9  Pre-commit Hooks

In this post, we’ll walk through how to add pre-commit to your Python package to enforce good code hygiene automatically.

This post assumes you’re already using Git and are familiar with what commits are. It also requires using uv.

9.1 TLDR: What is pre-commit?

pre-commit is a framework for managing and running “hooks”, which are just scripts defined in a .pre-commit-config.yaml file that run at specific points in the Git lifecycle. The most common is the pre-commit hook, which runs before a commit is created.

The point of using pre-commit hooks is to prevent your codebase from including unwanted things, such as unformatted code, oversized files, print statements, and so on.

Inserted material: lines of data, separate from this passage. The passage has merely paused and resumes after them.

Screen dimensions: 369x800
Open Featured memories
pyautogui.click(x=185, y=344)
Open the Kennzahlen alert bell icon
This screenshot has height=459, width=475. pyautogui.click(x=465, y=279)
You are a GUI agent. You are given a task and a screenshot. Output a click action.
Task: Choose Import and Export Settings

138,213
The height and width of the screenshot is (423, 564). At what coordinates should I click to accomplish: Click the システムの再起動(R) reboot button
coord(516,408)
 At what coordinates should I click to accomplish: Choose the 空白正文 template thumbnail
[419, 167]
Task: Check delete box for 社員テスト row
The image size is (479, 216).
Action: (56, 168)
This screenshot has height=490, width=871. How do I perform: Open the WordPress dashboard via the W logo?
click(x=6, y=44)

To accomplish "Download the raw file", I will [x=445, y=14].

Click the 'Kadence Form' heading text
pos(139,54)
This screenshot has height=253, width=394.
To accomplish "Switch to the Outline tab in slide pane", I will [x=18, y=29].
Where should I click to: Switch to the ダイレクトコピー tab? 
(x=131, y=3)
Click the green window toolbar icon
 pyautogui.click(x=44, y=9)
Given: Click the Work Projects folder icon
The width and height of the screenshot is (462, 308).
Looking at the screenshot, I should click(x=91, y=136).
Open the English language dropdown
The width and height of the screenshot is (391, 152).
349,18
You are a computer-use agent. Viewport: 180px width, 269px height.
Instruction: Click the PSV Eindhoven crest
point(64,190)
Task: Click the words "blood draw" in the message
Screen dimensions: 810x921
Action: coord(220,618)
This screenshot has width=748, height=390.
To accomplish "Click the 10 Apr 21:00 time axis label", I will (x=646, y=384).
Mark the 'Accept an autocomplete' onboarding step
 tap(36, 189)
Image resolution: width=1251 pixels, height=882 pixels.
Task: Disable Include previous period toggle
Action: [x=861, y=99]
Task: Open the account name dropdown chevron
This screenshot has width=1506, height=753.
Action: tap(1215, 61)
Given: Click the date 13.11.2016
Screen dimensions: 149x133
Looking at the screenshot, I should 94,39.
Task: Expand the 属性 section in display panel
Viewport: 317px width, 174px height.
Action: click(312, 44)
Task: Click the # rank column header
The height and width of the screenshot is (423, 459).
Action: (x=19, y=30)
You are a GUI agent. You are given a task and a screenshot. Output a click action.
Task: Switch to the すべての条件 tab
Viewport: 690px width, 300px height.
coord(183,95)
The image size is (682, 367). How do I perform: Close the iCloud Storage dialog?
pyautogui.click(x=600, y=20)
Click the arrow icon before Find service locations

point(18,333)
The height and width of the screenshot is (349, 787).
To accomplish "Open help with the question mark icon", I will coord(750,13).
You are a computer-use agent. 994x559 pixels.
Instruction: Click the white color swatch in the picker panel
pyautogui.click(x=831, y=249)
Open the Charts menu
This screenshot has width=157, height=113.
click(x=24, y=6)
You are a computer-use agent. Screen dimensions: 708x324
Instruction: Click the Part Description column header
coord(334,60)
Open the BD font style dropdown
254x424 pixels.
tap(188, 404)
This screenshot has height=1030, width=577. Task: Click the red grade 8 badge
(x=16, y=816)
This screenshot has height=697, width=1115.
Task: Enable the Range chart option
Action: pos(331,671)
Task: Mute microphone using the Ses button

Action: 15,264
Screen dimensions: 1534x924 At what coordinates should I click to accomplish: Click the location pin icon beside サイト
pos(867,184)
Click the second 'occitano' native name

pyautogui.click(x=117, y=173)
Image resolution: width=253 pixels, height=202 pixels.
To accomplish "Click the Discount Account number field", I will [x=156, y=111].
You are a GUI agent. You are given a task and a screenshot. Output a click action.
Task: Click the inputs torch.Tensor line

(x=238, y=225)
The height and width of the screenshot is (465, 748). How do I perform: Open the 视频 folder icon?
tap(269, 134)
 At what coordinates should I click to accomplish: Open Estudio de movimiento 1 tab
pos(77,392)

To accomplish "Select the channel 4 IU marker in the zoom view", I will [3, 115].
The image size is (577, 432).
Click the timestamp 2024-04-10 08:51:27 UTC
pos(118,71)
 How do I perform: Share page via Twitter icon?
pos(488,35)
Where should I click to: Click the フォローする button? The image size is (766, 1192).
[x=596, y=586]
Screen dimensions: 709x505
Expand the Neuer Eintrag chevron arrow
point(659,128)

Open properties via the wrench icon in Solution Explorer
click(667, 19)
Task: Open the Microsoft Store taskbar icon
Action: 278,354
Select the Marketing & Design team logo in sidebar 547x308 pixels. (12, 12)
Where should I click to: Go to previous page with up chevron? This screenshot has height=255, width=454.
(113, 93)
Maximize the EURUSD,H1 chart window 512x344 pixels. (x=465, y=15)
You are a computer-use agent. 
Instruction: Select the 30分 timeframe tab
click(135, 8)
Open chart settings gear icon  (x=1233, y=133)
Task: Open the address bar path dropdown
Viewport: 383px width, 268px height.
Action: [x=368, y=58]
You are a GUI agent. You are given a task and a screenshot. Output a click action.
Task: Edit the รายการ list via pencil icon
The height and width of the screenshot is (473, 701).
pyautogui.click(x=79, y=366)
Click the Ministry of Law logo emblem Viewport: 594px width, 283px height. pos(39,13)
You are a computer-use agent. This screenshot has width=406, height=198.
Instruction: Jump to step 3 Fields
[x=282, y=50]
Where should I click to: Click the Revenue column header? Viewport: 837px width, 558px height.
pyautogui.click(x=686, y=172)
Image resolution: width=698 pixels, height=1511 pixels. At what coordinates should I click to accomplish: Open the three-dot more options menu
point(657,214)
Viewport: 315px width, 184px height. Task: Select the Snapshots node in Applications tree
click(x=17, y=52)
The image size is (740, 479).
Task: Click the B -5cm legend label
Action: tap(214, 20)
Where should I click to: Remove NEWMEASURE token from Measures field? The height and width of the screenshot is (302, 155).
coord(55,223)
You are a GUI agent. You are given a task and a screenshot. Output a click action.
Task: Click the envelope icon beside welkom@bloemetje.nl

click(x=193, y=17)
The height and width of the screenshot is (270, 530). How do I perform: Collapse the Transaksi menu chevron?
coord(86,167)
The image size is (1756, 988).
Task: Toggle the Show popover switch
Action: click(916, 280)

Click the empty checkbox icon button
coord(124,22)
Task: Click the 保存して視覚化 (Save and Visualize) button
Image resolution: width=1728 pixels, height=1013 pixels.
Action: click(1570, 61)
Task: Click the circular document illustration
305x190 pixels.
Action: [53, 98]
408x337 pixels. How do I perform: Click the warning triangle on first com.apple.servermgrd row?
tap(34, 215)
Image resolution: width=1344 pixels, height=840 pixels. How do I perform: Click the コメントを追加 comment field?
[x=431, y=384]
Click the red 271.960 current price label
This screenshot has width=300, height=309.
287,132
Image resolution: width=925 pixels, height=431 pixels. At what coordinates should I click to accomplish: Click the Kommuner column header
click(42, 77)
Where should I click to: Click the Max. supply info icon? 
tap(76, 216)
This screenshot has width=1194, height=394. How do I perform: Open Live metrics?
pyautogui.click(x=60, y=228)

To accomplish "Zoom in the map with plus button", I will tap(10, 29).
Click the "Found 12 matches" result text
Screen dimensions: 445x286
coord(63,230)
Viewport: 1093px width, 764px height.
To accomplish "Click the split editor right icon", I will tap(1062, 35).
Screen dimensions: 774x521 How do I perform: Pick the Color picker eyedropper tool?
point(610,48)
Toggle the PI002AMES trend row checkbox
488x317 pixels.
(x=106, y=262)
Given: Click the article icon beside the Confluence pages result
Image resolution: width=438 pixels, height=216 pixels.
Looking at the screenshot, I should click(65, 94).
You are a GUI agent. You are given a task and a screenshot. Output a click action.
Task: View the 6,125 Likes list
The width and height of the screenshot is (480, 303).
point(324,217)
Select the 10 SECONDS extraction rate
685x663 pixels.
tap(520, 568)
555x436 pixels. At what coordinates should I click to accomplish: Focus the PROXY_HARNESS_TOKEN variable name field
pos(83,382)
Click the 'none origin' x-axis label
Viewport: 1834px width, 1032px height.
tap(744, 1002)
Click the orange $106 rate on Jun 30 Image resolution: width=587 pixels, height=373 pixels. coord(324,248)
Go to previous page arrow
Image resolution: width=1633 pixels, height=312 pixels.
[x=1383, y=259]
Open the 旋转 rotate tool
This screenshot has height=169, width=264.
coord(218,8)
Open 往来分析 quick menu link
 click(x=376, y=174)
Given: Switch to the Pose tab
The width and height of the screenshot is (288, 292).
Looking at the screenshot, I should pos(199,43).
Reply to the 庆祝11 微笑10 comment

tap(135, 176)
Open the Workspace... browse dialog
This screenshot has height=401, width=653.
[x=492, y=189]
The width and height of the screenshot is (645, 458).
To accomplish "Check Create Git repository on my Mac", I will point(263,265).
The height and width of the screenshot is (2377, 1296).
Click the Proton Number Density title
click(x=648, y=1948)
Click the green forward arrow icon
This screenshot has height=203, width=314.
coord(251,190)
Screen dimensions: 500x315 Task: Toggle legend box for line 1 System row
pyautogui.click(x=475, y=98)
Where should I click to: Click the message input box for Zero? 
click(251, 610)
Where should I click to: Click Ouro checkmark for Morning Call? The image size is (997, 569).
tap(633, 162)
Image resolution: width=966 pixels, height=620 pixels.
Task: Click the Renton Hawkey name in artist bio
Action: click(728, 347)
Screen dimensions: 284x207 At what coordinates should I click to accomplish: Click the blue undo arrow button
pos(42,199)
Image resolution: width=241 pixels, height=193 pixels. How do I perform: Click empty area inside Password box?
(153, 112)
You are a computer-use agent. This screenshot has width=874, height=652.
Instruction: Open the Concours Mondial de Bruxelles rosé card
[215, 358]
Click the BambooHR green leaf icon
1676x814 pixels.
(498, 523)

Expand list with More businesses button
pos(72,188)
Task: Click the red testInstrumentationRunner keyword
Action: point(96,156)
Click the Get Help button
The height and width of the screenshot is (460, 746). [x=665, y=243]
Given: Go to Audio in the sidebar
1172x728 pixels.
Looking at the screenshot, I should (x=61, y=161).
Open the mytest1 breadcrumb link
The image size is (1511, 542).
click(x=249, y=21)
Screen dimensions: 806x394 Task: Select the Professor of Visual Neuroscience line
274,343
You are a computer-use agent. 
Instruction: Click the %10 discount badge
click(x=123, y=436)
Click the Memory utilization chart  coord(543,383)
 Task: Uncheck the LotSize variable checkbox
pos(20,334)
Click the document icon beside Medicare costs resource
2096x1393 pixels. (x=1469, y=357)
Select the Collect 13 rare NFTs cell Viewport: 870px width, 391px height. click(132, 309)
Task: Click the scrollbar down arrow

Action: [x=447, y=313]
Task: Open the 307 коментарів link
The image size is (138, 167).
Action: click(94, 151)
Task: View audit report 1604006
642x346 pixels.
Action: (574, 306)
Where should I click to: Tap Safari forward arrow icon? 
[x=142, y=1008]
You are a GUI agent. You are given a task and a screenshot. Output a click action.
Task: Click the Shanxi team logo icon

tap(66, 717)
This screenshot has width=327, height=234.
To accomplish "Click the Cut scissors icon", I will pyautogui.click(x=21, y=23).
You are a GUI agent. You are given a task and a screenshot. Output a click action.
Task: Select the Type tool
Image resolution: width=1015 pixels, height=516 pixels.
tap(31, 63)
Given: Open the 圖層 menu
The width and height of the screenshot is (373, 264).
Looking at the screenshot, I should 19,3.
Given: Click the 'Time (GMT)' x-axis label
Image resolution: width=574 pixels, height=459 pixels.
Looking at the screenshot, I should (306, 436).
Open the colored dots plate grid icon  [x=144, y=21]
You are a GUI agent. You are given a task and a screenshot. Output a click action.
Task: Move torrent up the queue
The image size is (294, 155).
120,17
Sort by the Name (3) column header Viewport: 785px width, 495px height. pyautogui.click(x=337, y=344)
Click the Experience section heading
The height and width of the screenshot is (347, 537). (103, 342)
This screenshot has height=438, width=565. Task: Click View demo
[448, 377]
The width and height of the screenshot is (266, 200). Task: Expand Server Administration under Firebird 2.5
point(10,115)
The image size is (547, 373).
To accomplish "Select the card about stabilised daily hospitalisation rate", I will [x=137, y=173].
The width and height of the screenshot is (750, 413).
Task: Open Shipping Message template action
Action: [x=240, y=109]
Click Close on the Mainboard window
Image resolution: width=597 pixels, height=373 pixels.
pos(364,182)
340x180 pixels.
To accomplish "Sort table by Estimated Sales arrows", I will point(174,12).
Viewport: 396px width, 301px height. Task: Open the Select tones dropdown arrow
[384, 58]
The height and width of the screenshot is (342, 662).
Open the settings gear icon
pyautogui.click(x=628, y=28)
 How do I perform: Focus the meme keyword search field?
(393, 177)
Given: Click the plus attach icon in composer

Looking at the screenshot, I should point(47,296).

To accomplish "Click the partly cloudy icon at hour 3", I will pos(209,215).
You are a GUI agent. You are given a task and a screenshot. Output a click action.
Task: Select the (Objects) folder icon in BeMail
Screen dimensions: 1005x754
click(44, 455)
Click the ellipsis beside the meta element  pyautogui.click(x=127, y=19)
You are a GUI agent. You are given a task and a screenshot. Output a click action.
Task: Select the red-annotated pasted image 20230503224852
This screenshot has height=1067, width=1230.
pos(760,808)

Here’s what makes pre-commit awesome:

  • It runs locally – unlike CI (e.g. GitHub Actions), it catches issues before they get pushed
  • It’s fast – runs only on the files you’ve changed
  • It’s customizable – tons of hooks are available, or you can write your own
  • It integrates with CI – you can run pre-commit in CI to make sure everyone follows the same rules

9.2 How it looks

Here is a pre-commit hook that:

  • checks if our code is both linted and formatted
  • if not, it will try to fix it
repos:
  - repo: https://github.com/astral-sh/ruff-pre-commit
    rev: v0.11.7
    hooks:
      - id: ruff
        types_or: [python, pyi]
        args: [--fix]
      - id: ruff-format
        types_or: [python, pyi]

This will run each time we run git commit. If our code is not perfectly linted and formatted, it will prevent the commit and lint/format it (if possible).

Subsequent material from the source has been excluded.